Land use transformation is necessary to achieve the regional long-term socioeconomic development. The recent increase in land demand and external environmental stress in China has led to dramatic land use transformation. In the study, land use transformation in Minhou County in China was investigated from the biconditional perspective of dominant and recessive forms, which included the analysis of the quantity structure, transformation magnitude, transformation speed, spatial structure, efficiency, and function using remote sensing, geographic information system, topography, and socioeconomic data. The results revealed that, in the study of the dominant form, the construction land transformation in the industrialized town developing rapidly with a low-lying slope had the greatest speed, with an average annual growth rate of 8.74%, while the woodland was moving at the lowest rate of −3.62%. In the recessive form, the functional pattern of the construction land, cultivated land production, and the input into the woodland were revealed as the prime factors that impacted land use transformation.
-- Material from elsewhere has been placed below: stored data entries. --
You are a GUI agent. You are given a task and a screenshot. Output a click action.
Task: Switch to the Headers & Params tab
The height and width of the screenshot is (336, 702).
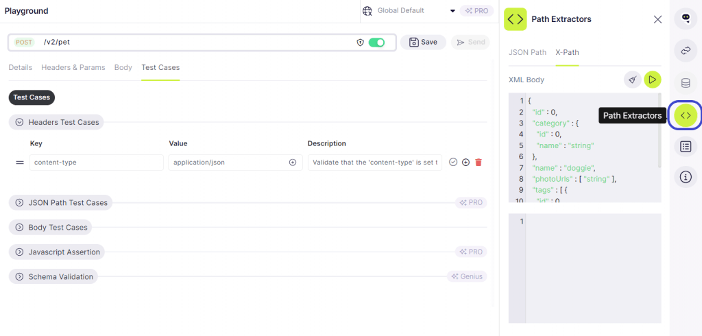[73, 67]
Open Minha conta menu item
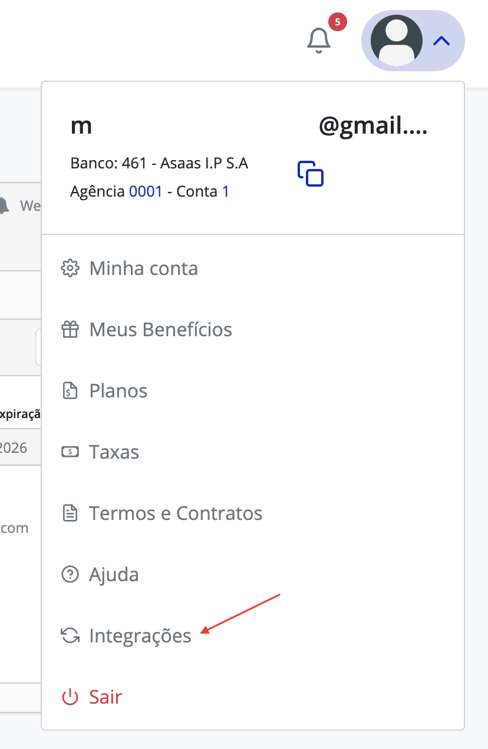 click(x=143, y=269)
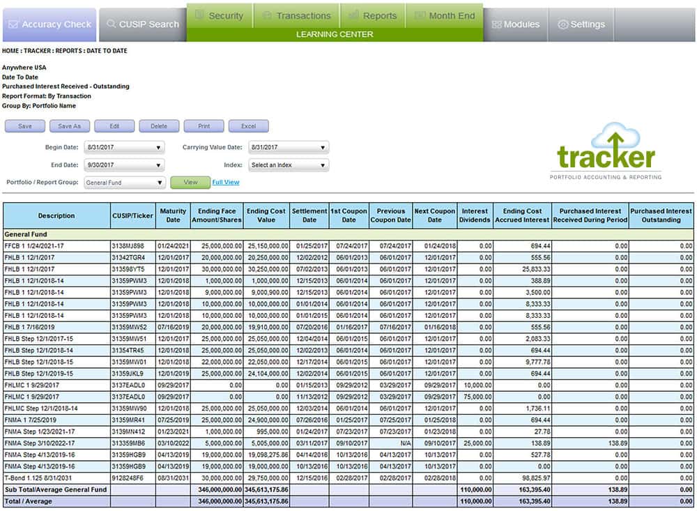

The linear growth of the functional index from the construction land, the increasing production index of the cultivated land, and the rebound efficiency of forestry production in Minhou County in China have been continuously influencing the variation in the land use patterns. The findings of the study would promote sustainable development and appropriate utilization of the land resources in the region by providing decision support to the government for scientific and rational planning and strengthening the efficiency of intensive land use.